Fig. 6: Functional identification of PD-L1 enhancer.

a Interaction of the PD-L1 enhancer and promoter in the Hi-C matrix. b, c Genome Browser view of RNA expression levels, chromatin accessibility, and histone modifications at the PD-L1 gene and enhancer regions in Thp1-macro and Thp1-M.tb cells. NF-κB ChIP-seq peaks (ENCODE, GM15510 cell line) and strengthened ATAC-seq peaks were marked by arrows. d ChIP-qPCR validation of the NF-κB (P65) enrichment on the PD-L1 enhancer and promoter regions. The amount of immunoprecipitated DNA in each sample is represented as signal relative to the total amount of input chromatin (y-axis). Error bars show mean ± SD (standard deviation), n = 3 biologically independent samples. P-values were calculated by two-sided Student’s t-test. e Experimental design of sgRNA-guided enhancer perturbation by the Cas9 protein. f Relative mRNA expression levels of PD-L1 in Thp1-macro cells and the same line after enhancer deletion.
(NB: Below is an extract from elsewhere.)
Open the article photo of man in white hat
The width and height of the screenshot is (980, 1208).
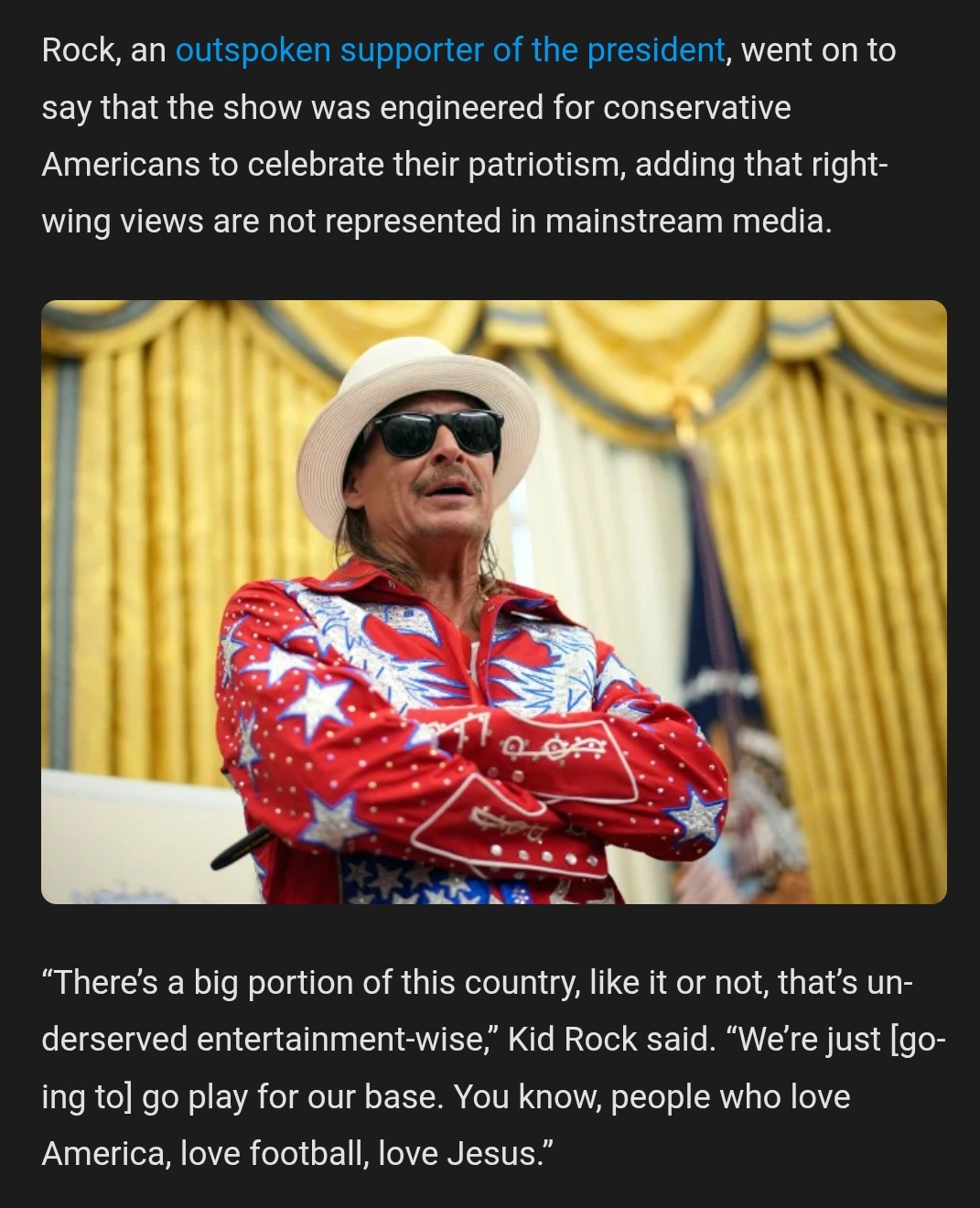point(494,602)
Error bars show mean ± SD, n = 3 biologically independent samples. P-values were calculated by two-sided Student’s t-test. g PD-L1 protein levels in Thp1-macro cells and the same cell line after enhancer deletion before and after M.tb infection. Each experiment was replicated three times. h Schematic of enhancer-promoter interaction mediated regulation of PD-L1 expression during M.tb infection.